I already knew about the evils of sleep-loops and the goodness of events for doing thread waiting, I just got lazy in this particular loop and did it the sleep way cuz its easier. Perfectionist bosses can be annoying when you feel like you did something well enough, but they're also damn helpful, and they push you to be honest about the quality of your work. It's the role I used to play at OW, and I missed not having it when I was working on my own. Anyway I fixed it and the missing time gap disappeared and now I am happy. (this could also be a blog about the awesomeness of good tools - I never would have known about the time gap without the threadprofiler and viewer).

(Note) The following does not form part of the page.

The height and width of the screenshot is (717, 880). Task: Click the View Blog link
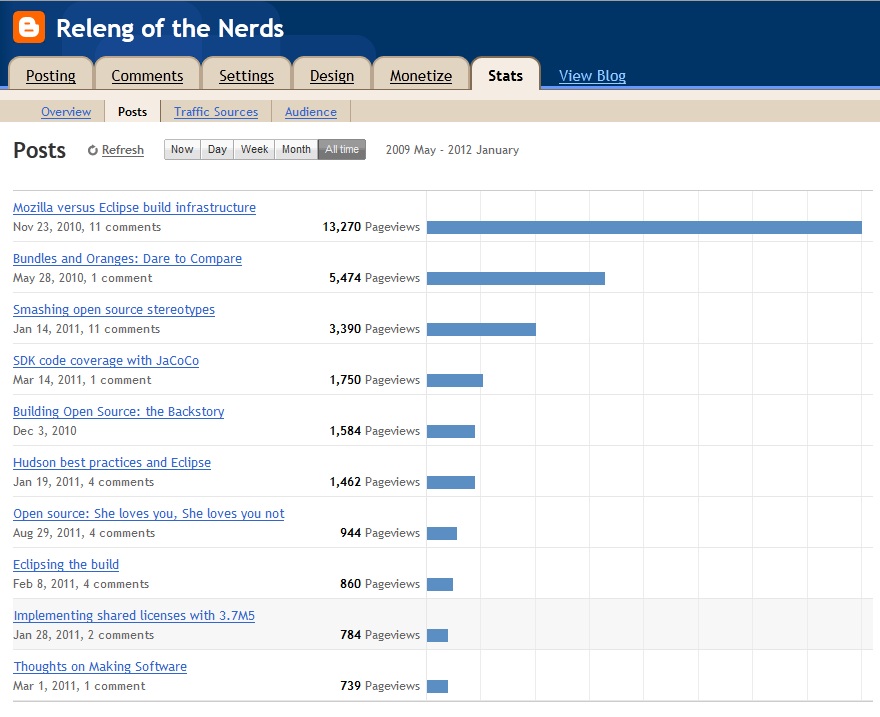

BTW about windows events : something that has been hammered home for me recently is that Windows manual reset events are just a race condition waiting to happen. !! Always use auto-reset events !!
For example, if the worker thread is sending you signals once in a while to let you know certain things have happened, if you have code like this in the main thread with a manual reset event :
WaitForSingleObject ( hEvent ); (*) race here ClearEvent( hEvent );
That's a race. If your thread is swapped out after the Wait but before the Clear, other threads can run along and signal the Event. Then it switches back to you and you clear the event and lose any signals that were set.
I have often used manual reset events in the past successfuly, because I use them to signal a shared data item has changed which is then protected by a critical section. As long as you take the critical section and use the shared data to reevaluate whether to wait, that pattern is safe from races even with a manual reset event (it doesn't matter than you may miss some event signals because you will see it when you check the data). But now that I am doing more lock-free stuff, it's more important to get the event right, and hell there's no reason to not just use auto-reset always, so do!! (when in doubt, be safer).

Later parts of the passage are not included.